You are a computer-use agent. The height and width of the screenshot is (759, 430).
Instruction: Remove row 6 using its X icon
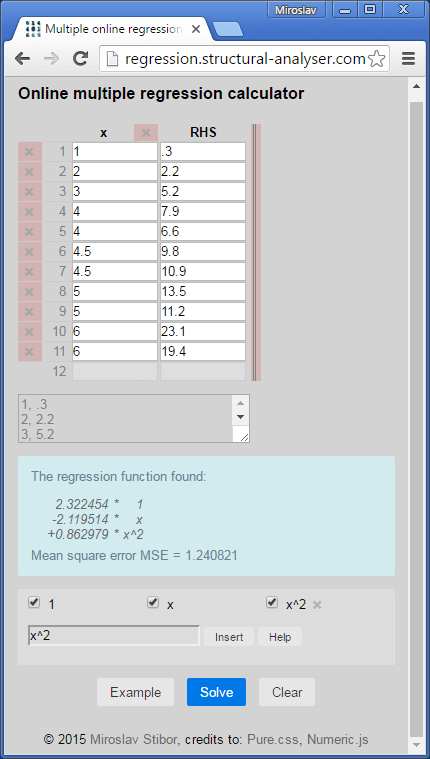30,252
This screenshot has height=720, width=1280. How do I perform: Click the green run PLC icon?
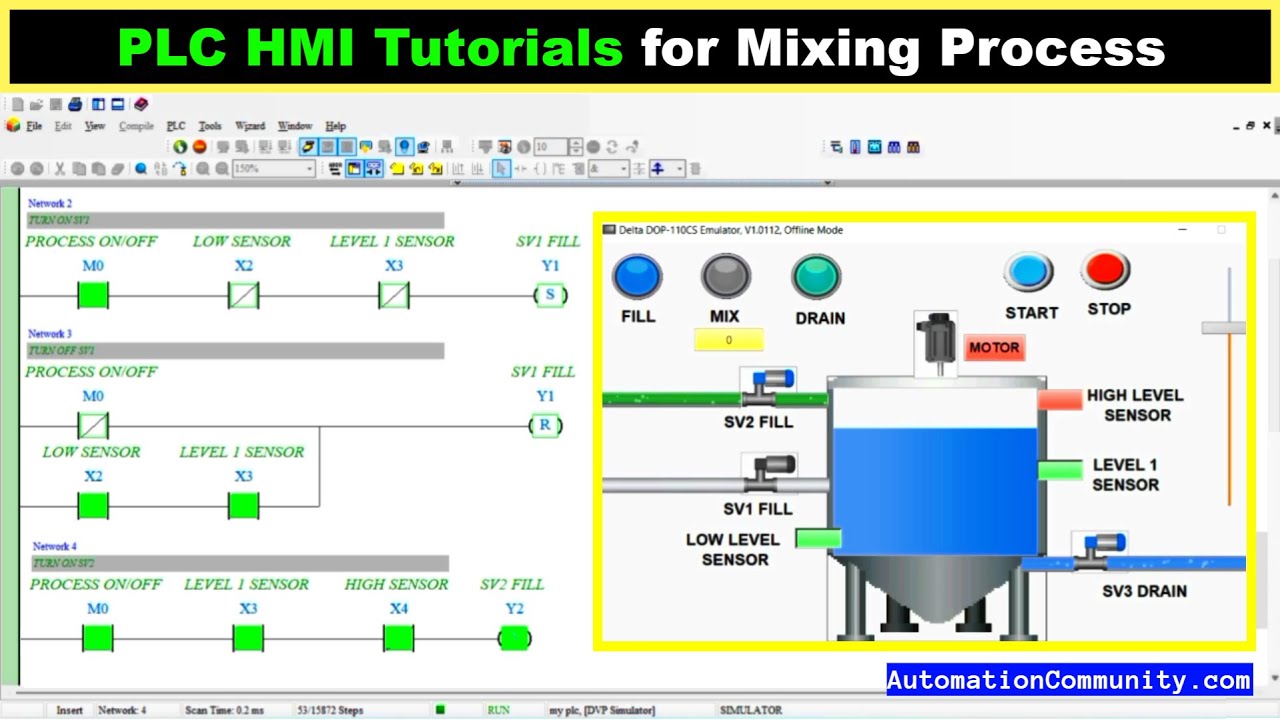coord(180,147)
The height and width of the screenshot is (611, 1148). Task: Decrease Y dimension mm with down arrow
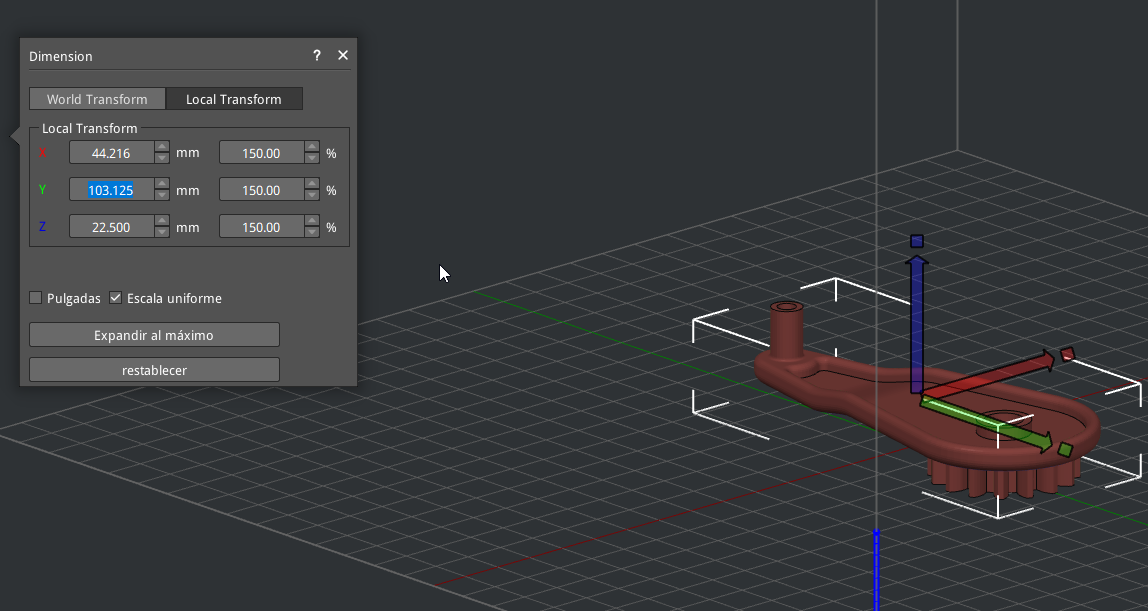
☆ ☆ ☆ ☆
* Objective *
Write all of the data above out again word for word, but leave the pictures out.

* Correct result *
You are a computer-use agent. The height and width of the screenshot is (759, 430).
Instruction: Remove row 6 using its X icon
30,252
This screenshot has height=720, width=1280. How do I perform: Click the green run PLC icon?
coord(180,147)
The height and width of the screenshot is (611, 1148). Task: Decrease Y dimension mm with down arrow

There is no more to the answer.